Get up offa that thing,
and dance ’till you feel better,
Get up offa that thing,
and try to release that pressure!
Get up offa that thing,
and shake ’till you feel better,

Our friend Lisa Morphew sent us a photo of a blind Algerian poet we’d long ago wandered the countryside of southern France with. Fearless, he would walk with us in the mountains guided by his companion, along rough dirt paths and steep inclines, as Lisa described, “looking at nature with his heart and ears”.  Accompanying the photo were these words:

It feels like this Christmas is about remembering the people that somehow changed my life.

That’s something we’re going to do to dispel this fearful climate, to remember amazing souls we’ve crossed paths with who are always there to help us to a new place. Along with that, we’re thinking about a big question Yoko Ono asks in her tiny potent book Acorn:

Tell us if there is any story that helped you survive.

Life Piece VIII, Yoko Ono

There are MANY in our life, and many this year. We thought right away of the story Tony Morrison told in an essay for the Nation in 2015, an extraordinarily fitting message for THIS very dark time.

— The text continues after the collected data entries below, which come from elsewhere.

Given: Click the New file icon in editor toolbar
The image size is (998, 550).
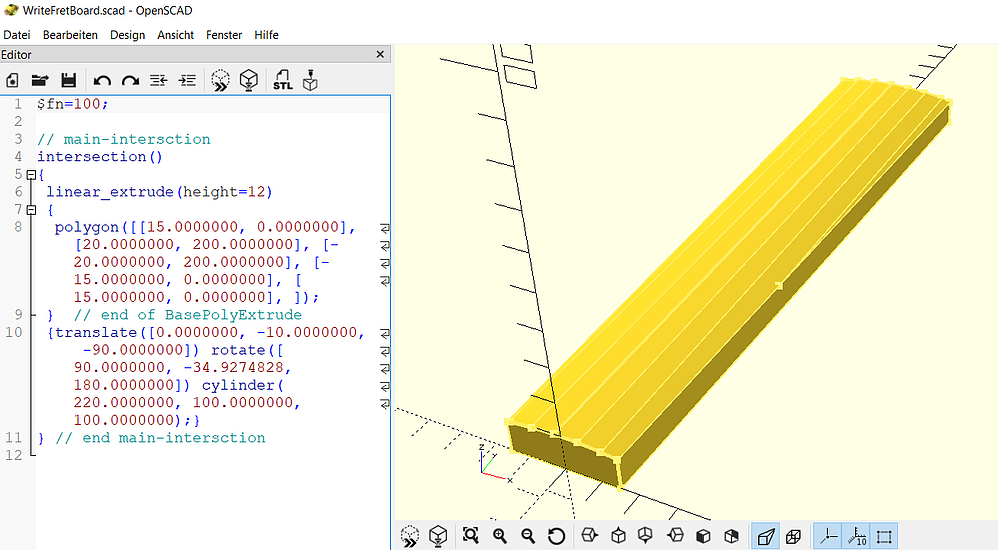Looking at the screenshot, I should [13, 80].
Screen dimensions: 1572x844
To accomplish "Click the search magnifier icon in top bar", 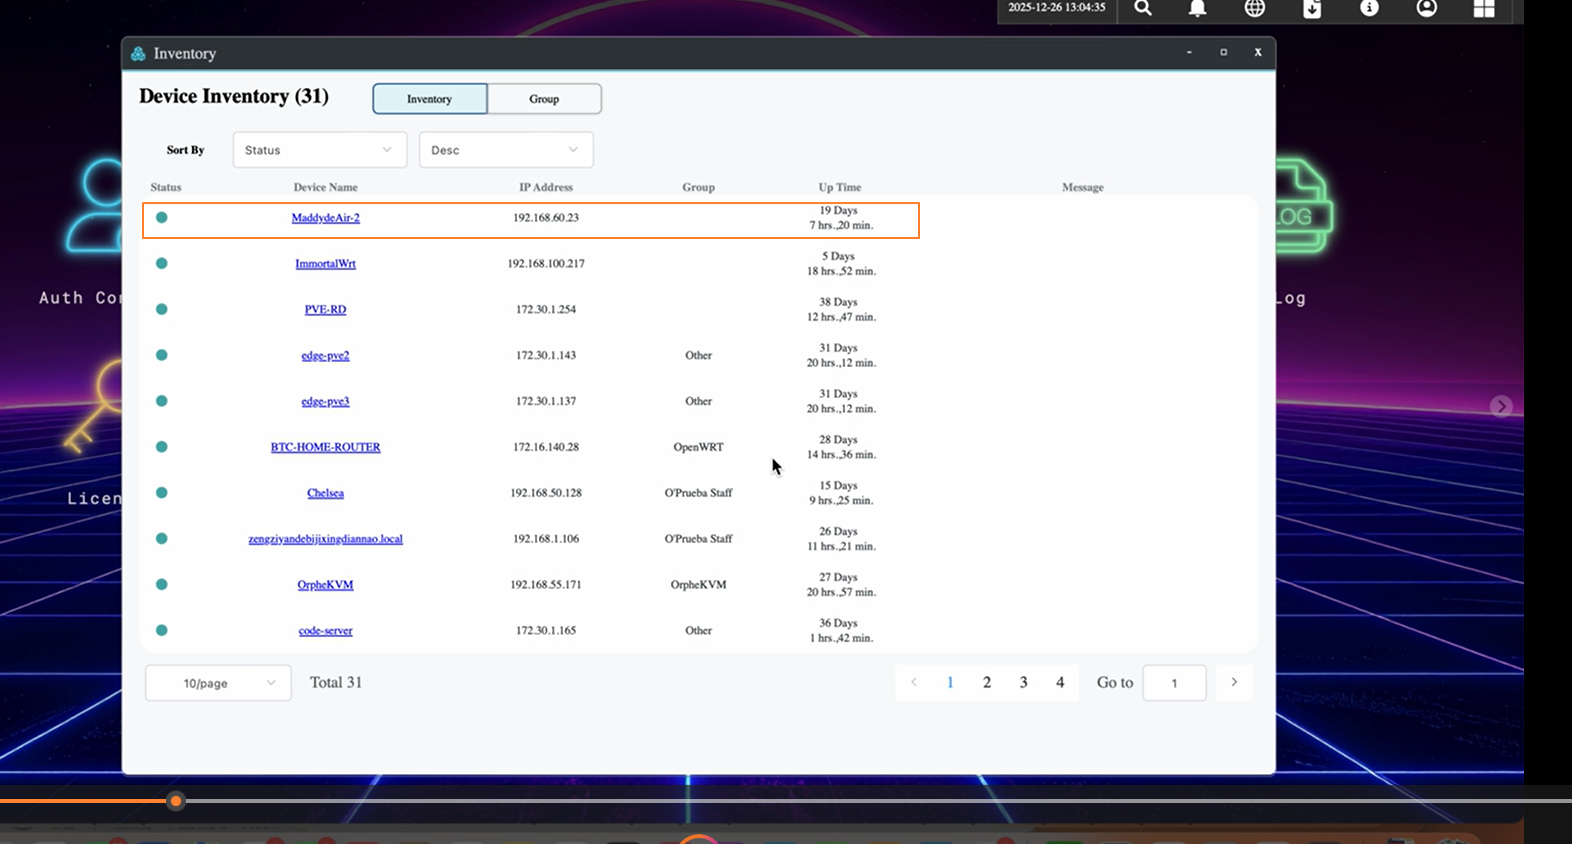I will [1143, 9].
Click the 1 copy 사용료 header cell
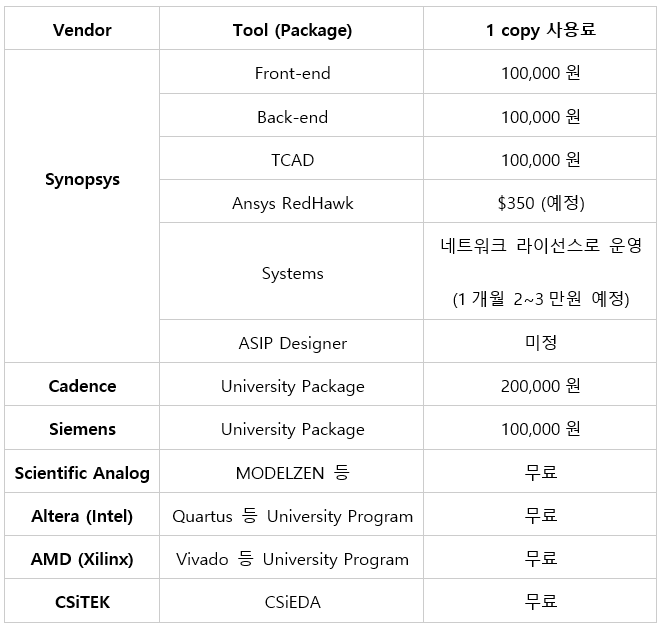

Christmas, the day after, in 2004, following the presidential re-election of George W. Bush.

I am staring out of the window in an extremely dark mood, feeling helpless.

Then a friend, a fellow artist, calls…he asks, ‘How are you?’ And instead of ‘Oh, fine…and you?’, I blurt out the truth: ‘Not well. Not only am I depressed, I can’t seem to work, to write; it’s as though I am paralyzed, unable to write anything…I’ve never felt this way before…’ I am about to explain with further detail when he interrupts, shouting: ‘No! No, no, no! This is precisely the time when artists go to work…not when everything is fine, but in times of dread. That’s our job.’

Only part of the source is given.